I`m just sorry, I wasn`t able to solve your problem.

Regards Howard

This thread is for the use of riss1 only. Please don`t post your own virus/spyware problems in this thread. Instead, open a new thread in our security and the web forum.

 

[riss1]

Great News

At my wits end and just about to gice up i scanned my pc with DrWeb andit was able to delete the file!
YAY!
Thankyou for your help. Now i am going to dlete useless norton and find something else. Thanks again!

 

[howard_hopkinso]

That`s fantastic news, I`m real pleased for you.
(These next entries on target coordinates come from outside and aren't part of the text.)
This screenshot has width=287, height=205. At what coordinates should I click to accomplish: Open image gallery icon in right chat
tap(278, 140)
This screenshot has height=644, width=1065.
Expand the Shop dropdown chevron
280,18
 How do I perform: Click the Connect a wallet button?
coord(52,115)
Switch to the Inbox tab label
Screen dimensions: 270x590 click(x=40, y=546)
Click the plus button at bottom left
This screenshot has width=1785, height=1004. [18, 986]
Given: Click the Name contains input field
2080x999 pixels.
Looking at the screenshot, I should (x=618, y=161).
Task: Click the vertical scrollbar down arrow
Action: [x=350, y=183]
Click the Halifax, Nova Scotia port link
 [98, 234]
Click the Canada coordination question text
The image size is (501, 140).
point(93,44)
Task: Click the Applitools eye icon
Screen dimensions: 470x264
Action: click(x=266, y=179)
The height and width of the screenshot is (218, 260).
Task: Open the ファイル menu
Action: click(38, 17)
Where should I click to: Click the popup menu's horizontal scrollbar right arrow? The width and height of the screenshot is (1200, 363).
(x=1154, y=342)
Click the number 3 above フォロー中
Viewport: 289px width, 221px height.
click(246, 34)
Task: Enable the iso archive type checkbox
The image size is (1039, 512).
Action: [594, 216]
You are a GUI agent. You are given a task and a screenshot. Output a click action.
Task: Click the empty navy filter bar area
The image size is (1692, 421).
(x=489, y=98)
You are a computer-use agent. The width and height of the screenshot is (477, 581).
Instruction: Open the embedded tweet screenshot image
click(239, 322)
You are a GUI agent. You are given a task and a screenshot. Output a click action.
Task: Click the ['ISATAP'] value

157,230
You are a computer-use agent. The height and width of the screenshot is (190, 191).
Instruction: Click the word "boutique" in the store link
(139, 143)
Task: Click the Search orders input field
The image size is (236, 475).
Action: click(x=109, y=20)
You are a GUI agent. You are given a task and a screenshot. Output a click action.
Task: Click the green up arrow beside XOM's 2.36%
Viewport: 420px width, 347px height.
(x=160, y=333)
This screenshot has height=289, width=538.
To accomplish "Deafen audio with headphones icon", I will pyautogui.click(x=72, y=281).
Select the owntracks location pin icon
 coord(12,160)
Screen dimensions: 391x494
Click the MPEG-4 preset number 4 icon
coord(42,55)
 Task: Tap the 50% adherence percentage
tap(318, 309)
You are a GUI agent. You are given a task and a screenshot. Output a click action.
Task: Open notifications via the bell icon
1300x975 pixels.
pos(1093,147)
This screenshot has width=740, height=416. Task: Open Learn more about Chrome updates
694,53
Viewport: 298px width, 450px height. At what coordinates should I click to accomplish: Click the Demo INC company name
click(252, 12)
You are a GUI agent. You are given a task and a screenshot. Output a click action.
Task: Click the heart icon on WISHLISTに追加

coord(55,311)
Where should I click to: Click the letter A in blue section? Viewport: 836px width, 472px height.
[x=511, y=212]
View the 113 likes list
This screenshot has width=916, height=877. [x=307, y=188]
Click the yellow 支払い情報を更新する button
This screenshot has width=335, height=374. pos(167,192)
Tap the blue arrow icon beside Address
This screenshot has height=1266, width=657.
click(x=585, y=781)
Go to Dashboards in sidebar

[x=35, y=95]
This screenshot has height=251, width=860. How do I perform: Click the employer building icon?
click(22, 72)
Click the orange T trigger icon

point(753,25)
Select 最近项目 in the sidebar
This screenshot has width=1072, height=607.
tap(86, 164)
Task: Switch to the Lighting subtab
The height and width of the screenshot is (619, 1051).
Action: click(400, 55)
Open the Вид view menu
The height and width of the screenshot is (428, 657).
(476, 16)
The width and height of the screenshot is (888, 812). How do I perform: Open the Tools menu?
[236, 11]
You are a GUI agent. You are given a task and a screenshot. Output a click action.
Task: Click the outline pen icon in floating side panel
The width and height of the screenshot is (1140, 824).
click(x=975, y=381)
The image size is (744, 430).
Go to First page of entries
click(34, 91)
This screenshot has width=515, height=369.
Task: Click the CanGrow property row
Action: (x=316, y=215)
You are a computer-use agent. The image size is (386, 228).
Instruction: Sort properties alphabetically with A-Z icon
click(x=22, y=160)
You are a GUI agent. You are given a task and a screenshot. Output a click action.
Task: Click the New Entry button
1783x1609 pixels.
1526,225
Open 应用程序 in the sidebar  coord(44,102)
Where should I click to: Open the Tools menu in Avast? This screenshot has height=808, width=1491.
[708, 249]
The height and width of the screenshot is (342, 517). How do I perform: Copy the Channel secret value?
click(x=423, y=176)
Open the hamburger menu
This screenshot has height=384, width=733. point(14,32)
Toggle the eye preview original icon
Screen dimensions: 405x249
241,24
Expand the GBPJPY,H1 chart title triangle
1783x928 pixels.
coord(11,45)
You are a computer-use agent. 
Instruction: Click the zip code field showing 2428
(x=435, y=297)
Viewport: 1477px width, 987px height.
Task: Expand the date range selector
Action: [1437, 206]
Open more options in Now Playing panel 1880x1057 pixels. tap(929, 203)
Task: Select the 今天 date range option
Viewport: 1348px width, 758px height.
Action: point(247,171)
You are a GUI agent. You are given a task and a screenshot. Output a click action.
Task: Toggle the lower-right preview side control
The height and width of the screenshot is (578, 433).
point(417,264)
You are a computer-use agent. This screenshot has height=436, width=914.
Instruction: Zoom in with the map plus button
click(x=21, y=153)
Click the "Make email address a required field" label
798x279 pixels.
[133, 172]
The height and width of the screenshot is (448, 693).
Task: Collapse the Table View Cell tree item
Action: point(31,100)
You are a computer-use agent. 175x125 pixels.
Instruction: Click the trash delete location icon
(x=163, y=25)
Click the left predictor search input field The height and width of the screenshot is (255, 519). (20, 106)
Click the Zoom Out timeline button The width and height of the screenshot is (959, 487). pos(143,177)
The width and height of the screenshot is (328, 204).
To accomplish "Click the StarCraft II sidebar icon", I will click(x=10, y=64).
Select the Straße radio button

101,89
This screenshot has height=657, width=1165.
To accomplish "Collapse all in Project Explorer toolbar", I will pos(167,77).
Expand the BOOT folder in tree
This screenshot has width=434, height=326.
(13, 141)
Do you have a link to the programme you used?

Regards Howard

This thread is for the use of riss1 only. Please don`t post your own virus/spyware problems in this thread. Instead, open a new thread in our security and the web forum.

 

[riss1]

reply

Hi Howard, first I did a scan with this scanner to see what they thought the file was : http://virusscan.jotti.org/
then i saw that drweb scanner thought it was trojan.sentinel so i tyoes www.drweb.com into the browser to see where it took me and i downloaded a free scanner from there so the actual address of the download was:
http://freedrweb.com/

since thne ihave followed your instructions and deleted norton and downloaded and installed zonealarm and avast.

Thanks.

 

[howard_hopkinso]

Thanks for the info.

I did actually know about the DRweb Cureit programme, but never thought it`d fix your problem after everything else we`d thown at it.

Strange how things work out sometimes.

Regards Howard

This thread is for the use of riss1 only. Please don`t post your own virus/spyware problems in this thread. Instead, open a new thread in our security and the web forum.